Don't wanna be here? Send us removal request.
Text
#ProgPoW Follow-Up: The Cost of ASIC Design
I was glad to see that IfDefElse published an interesting article “The Cost of ASIC Design” as a response to my previous article. However, I think IfDefElse are not very familiar with ASIC design and have made some inaccuracies in their article.
In their article, IfDefElse state that:
The hashrate of ProgPoW is determined by two factors: the compute core, as well as the memory bandwidth. This is why the variance between Ethash and ProgPoW, as shown below...
This is not true in ASICs. Although the math function and the merge function have been added into ProgPOW to improve the ratio of visiting computer core and memory in computation, these functions can be achieved by very low costs in ASIC chips. (see EIP 1057 (ProgPoW): Open Chip Design for 1% cost/power increase) As all we know that the performance of computing grows in accordance with Moore’s law, which states that the performance of computing will double every 18 months. However, memory access performance is far behind the developments in computing performance. So memory access performance becomes the bottleneck of the overall performance of the system. This is the so-called Memory Wall as shown in Figure 1.
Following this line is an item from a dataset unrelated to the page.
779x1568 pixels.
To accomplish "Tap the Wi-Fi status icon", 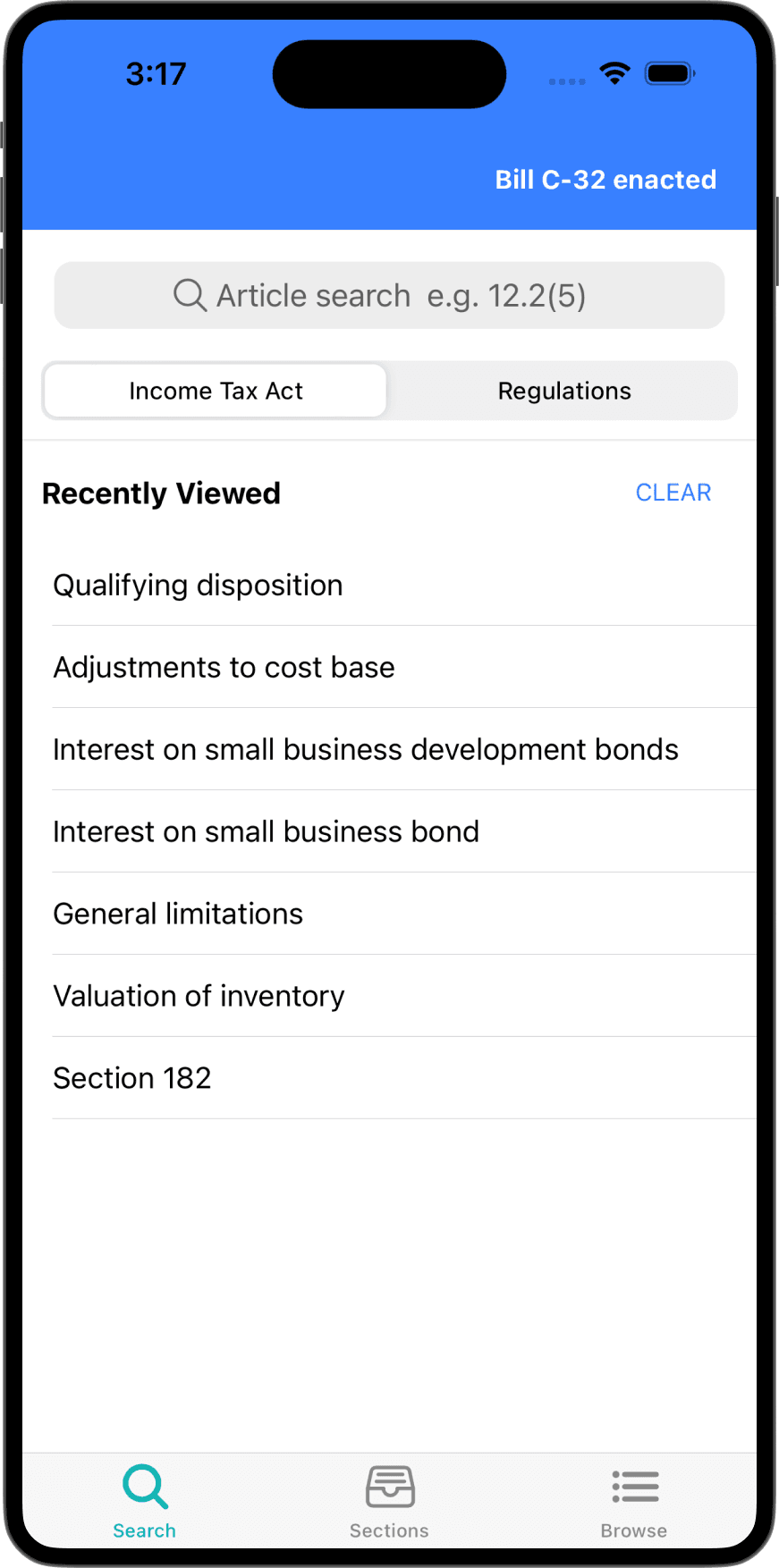I will [x=614, y=73].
In the ASIC chip, the computational part is very easy to resolve through design optimization. Whether it is Ethash or ProgPoW, bandwidth of memory access is the bottleneck (refer to EIP 1057 (ProgPoW): Open Chip Design for 1% cost/power increase). The performance of a GPU chip is also limited by the Memory Wall because GPUs are designed for general computing, and not specifically for Ethash or ProgPOW. Actually it is the original intention of Ethash algorithm to limit the computing power by the Memory Wall problem.
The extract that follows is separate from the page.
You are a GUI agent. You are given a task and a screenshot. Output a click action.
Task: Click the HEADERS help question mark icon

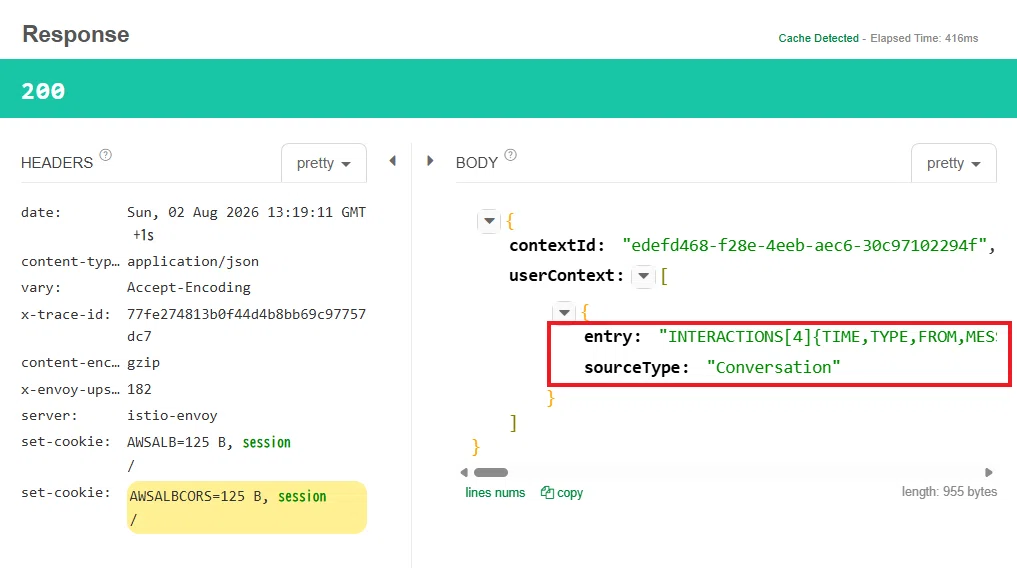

In their article, IfDefElse further states that:
The only similarity between ProgPoW and Ethash is the usage of the DAG in global memory. From a computation perspective, Ethash only requires a fixed keccak_f1600 core, and a modulo function. ProgPoW, on the other hand, requires the ability to execute a 16-lane wide sequence of random math, while accessing a high-bandwidth L1 cache. Designing a compute core that can execute the ProgPoW math sequence is significant more difficult than implementing a fixed-function hash like keccak.
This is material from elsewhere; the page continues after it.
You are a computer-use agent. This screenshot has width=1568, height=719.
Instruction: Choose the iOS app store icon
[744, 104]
From the perspective of an IC engineer, the circuit implementation of a fixed algorithm is the easiest circuit to design. There is no requirement for interaction between hardware and software, no limitation of compatibility or generalization for various computes. The functions in both Ethash and ProgPOW can be simply mapped to a pipelined circuit, with high performance. The logic circuit design can be completed in 2 weeks. However, the GPU is a general-purpose chip that requires interaction between software and hardware, needs to guarantee generalization, requires instruction design, needs architecture design, needs to build a model, etc. It is impossible to complete the design for a GPU chip model within half a year. As for The original Ethash ASICs of Innosilicon or Bitmain, or likely even Linzhi, are built with a successful framework. I believe that it would take only weeks for their ASIC designers to update their Ethash ASIC frameworks for ProgPoW. The design flow, packaging, test boards, and computing boards can all be reused. So it’s quite easy for them to update from Ethash to ProgPoW.
In their article, IfDefElse state that:
First, having 2x the bandwidth will require 2x the compute, so it’s linear scaling, rather than an advantage.
As described earlier in this article, ASICs and GPUs are different. Memory bandwidth, instead of the computing part, is the performance bottleneck for ASICs. However, for GDDR6, even with 8GB devices, an ASIC has a 4x performance advantage over the NV RTX1060, as shown in Table 1.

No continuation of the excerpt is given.